Sunday, May 5, 2013
Experiential Journal: Could Marijuana Be Good for the Environment?
By Nick Bower
Ramapo College held its annual GreenFest on April 20 on the Bandshell lawn in the front of the campus. The event was sponsored by the local chapter of NORML (National Organization for the Reformation of Marijuana Laws) and featured food, yoga lessons, vendors selling original merchandise, an inflatable slide and jousting ring, tie-dye station, live rotating bands playing music, and a representative from NORML, who was distributing wristbands and newspapers from his organization.
Throughout the day, students could be seen lounging on the lawn, enjoying the live music and warm, sunny weather. The event, which has always been held on April 20, is gaining in popularity, and is beginning to attract students from nearby schools.

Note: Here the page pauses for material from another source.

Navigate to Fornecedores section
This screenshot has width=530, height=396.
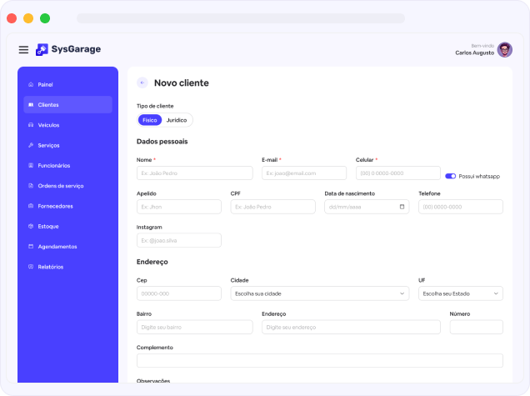pyautogui.click(x=55, y=206)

“We heard about this last year, but it was during a weekday so we couldn’t make it down,” Justin Gabriele, a sophomore from Nyack College, said while wearing his Nyack Soccer sweatshirt. “Word got around that GreenFest was on a Saturday this year, I guess because it’s 4/20, so with nothing better to do, me and my friends drove here to see what was going on.”

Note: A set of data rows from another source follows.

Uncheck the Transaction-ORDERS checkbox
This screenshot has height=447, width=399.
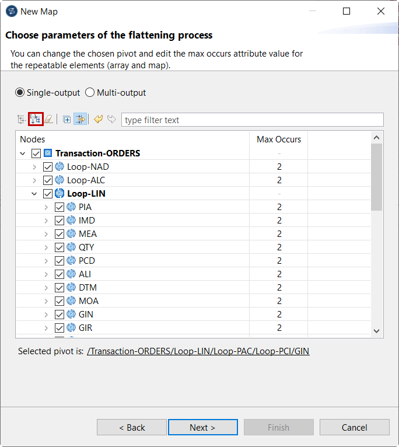(x=36, y=153)
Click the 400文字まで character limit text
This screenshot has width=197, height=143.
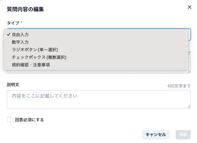(x=179, y=86)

Everyone was able to enjoy a day out with nice weather and indirectly show their support or curiosity for the cause of reforming marijuana laws. Although GreenFest, with a very environmentally sounding name, seemingly had nothing at the event pertaining to the environment, by advocating for the legalization of marijuana, GreenFest and NORML might actually be helping to improve the environment.
Marijuana, or cannabis, is a plant, which if allowed to grow freely would improve the soil and allow other plants to grow from it nearby. Also, it uses carbon dioxide in its photosynthesis, which reduces the amount of it in our air.
The Scientific American online magazine researched this further and found more benefits that marijuana and the legalization of it would potentially have on the environment. Growing marijuana legally would eliminate the strain on public land, they argue, and also meet higher standards for the use and disposal of toxic substances. If marijuana was legalized, cartels who illegally distribute it by using generators, diesel storage tanks, and animal poison would essentially be of no use and the negative impact they cause to the environment would stop.
Aside from cartels, marijuana growers anywhere would no longer have to keep their plants, which like all plants need light to grow, inside with tons of artificial light. This essentially would reduce the energy consumption and carbon footprint the numerous marijuana growers currently exhibit. Also, if marijuana is legalized, then the production of hemp, which can be used to make paper, fiber, and fuel, would also be legalized.
So, the legalization of marijuana would apparently directly and indirectly benefit the environment, something neither NORML nor the visitors to GreenFest may realize, but promote regardless.